The angel finished off the wing and stretched it out to admire it, before moving on to the other one.

Obviously just as lost for words as Crowley, he took refuge in a speech he had made 6,000 years earlier. "Without love, no happiness, you know and all that."

The rug was really, really interesting.

"Sorry Raphael," he finally began. "I know you're an old romantic, but I couldn't stick to heaven's rules. Imagine the mess if I fell all over again. And I would you know. And it wouldn't be fair." He looked up from the rug and fixed his eyes on his old adversary and best friend. "It works, somehow, like this Raphael. It's not perfect happiness, but sometimes it's sort of better."

Raphael stretched out the other mended wing and nodded in satisfaction. Then he bent over the still motionless angel and planted a soft kiss on his brow. Aziraphale fidgeted and made a small sleepy complaining sound.

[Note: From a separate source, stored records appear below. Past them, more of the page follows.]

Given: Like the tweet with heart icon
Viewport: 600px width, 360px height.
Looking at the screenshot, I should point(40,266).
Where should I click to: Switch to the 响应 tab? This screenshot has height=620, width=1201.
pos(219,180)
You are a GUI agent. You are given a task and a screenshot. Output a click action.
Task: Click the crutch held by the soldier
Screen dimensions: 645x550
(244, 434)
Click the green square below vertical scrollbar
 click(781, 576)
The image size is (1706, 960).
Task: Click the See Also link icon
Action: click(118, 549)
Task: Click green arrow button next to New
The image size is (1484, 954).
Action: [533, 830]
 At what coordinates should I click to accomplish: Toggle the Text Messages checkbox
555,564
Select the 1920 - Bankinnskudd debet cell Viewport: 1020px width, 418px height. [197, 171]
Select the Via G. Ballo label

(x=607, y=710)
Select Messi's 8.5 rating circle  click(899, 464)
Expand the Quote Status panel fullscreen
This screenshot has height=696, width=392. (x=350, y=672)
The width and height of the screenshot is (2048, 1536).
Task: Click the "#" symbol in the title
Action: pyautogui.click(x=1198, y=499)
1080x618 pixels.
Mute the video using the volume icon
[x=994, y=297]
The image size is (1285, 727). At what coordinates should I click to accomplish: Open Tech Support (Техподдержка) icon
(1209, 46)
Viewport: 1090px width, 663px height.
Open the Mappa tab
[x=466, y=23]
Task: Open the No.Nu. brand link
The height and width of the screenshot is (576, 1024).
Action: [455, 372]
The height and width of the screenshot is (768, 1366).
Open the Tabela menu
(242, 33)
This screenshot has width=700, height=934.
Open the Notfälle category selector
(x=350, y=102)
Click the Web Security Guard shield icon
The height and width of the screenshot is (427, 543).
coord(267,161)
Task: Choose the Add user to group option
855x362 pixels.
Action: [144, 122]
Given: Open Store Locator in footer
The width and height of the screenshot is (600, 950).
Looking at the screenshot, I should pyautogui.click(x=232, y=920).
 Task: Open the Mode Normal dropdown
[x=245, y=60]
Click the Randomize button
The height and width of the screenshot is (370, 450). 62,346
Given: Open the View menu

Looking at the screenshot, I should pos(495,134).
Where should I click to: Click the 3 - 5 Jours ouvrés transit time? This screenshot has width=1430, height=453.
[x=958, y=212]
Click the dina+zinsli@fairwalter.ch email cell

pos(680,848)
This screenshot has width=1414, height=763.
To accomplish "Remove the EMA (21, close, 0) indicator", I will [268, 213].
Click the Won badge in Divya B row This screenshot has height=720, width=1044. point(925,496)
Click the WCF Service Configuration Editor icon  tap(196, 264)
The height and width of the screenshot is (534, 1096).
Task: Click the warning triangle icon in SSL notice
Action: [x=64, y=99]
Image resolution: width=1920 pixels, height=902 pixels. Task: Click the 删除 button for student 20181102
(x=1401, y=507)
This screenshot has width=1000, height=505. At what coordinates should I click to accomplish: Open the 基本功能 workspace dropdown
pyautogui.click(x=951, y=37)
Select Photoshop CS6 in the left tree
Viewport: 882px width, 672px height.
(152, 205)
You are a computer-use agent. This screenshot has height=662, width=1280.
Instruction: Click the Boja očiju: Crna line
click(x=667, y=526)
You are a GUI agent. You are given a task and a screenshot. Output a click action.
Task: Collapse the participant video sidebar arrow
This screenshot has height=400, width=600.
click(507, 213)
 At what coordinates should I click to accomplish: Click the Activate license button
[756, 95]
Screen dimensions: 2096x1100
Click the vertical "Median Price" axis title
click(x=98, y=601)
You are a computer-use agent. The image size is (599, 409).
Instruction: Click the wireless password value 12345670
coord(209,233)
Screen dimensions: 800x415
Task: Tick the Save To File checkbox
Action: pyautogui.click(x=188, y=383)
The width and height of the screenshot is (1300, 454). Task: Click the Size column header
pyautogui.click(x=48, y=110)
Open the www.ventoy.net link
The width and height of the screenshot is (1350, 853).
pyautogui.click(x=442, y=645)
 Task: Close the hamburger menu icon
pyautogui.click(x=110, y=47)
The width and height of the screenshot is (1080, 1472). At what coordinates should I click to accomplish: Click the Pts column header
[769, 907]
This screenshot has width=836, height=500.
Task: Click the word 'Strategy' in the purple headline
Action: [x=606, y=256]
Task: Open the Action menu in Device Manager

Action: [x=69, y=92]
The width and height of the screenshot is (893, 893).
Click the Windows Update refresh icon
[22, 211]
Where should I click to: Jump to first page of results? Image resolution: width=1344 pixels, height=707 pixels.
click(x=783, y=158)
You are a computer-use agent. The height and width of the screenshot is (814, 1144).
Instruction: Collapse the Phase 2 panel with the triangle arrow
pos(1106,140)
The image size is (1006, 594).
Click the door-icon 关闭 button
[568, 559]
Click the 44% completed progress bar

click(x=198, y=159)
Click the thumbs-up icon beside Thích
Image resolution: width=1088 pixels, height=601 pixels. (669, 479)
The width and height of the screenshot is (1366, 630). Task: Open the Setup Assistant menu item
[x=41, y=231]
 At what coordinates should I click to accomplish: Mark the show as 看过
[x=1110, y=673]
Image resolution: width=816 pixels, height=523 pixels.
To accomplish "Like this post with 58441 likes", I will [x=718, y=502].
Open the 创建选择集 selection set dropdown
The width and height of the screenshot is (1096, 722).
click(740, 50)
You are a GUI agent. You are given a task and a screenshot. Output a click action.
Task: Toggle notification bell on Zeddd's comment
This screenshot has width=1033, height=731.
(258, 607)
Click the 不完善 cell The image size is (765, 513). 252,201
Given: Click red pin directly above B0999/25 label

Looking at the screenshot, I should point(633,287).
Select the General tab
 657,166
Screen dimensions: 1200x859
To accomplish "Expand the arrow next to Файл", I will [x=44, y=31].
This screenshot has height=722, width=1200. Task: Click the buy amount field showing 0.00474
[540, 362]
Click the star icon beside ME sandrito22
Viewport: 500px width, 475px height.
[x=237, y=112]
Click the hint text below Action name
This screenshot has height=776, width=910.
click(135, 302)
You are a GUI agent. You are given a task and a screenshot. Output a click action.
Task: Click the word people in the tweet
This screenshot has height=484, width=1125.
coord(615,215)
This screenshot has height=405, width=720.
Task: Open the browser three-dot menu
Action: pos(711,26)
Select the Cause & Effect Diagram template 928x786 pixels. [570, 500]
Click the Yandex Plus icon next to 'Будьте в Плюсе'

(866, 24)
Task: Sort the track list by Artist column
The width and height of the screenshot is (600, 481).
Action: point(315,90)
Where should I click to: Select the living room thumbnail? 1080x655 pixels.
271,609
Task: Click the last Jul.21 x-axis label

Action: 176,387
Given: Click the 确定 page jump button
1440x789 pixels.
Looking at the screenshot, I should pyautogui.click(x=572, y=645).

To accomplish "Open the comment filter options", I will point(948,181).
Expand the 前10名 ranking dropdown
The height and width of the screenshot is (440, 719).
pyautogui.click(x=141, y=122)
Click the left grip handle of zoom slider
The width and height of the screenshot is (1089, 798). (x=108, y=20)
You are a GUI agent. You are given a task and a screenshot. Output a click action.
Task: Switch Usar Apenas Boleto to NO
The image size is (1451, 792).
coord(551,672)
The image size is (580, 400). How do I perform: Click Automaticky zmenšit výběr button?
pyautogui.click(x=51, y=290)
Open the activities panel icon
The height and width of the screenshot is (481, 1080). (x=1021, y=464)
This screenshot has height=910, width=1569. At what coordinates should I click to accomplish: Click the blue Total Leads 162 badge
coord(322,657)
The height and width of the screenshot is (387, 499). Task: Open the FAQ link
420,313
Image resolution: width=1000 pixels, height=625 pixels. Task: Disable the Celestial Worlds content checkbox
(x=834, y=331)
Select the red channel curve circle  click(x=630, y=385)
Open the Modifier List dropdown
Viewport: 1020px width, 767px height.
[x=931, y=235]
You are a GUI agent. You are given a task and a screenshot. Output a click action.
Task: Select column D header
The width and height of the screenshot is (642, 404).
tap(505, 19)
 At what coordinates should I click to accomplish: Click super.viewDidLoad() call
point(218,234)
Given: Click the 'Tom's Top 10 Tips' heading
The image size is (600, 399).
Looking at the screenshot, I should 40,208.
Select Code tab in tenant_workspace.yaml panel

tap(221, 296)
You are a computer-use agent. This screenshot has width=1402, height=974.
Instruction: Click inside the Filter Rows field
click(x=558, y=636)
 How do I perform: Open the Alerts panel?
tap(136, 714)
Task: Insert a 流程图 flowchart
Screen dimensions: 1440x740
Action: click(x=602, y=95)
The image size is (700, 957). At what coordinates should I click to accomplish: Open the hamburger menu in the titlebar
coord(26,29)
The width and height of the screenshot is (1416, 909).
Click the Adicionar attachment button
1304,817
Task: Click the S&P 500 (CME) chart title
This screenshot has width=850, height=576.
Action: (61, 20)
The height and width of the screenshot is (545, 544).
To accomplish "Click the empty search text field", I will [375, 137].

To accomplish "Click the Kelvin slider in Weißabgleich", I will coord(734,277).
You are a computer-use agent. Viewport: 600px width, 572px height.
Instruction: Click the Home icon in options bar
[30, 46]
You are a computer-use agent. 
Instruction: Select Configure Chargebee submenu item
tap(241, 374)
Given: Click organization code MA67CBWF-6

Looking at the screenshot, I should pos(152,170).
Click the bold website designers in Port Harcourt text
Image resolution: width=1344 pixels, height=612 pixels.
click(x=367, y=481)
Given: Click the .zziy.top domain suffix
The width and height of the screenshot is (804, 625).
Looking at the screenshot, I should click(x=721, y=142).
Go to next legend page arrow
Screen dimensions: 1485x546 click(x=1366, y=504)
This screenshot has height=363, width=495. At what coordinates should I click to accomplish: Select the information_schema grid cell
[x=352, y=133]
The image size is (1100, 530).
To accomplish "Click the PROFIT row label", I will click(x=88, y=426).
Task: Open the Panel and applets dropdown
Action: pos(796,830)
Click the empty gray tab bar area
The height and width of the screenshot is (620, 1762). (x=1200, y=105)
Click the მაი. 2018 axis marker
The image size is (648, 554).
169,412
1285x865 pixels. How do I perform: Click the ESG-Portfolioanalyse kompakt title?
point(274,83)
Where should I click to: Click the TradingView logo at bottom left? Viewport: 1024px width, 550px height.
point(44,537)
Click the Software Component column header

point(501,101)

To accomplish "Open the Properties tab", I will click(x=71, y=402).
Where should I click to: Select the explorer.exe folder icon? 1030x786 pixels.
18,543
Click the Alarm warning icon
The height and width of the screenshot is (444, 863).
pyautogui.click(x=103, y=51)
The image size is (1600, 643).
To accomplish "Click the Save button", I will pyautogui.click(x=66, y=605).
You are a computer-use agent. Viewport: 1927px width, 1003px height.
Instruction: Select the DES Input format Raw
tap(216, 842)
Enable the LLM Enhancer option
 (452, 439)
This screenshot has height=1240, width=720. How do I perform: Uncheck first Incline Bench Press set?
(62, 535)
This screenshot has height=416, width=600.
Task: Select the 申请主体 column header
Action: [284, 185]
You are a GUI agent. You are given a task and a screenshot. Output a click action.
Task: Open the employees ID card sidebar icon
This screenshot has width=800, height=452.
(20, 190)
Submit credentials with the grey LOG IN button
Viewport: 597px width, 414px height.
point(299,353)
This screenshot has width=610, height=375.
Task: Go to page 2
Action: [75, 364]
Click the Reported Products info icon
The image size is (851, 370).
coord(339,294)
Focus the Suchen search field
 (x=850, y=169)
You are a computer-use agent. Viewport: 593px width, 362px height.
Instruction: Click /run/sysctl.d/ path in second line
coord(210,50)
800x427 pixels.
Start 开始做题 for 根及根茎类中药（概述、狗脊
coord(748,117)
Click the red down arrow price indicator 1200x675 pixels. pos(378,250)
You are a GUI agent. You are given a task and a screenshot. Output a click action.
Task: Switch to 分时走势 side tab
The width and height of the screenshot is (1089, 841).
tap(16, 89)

"He'll sleep for an hour or so yet. Look after him Crowley." Then, to Crowley's surprise the angel stooped to where he was sitting on the rug and kissed his brow too.

"No-one who knocks is turned away Crowley. If you change your mind the offer will stand." The uniformed angel left the room. The shop bell didn't ring, but Raphael's presence faded anyway.

When he was sure they were alone, Crowley struggled to his knees and knelt beside the sofa. He buried his face in the nearest of Aziraphale's great white wings, breathing in the warm softness, the newness, the pureness, the sheer Aziraphaleness of it. The feathers tickled his nose.

The angel shifted a little in his sleep and twisted onto his side. The other wing furled down over Crowley like a big feathery blanket.

"Thank you," whispered Crowley. The silence was still there and he knew this was likely to be his last prayer for a very long time. He hoped it was heard.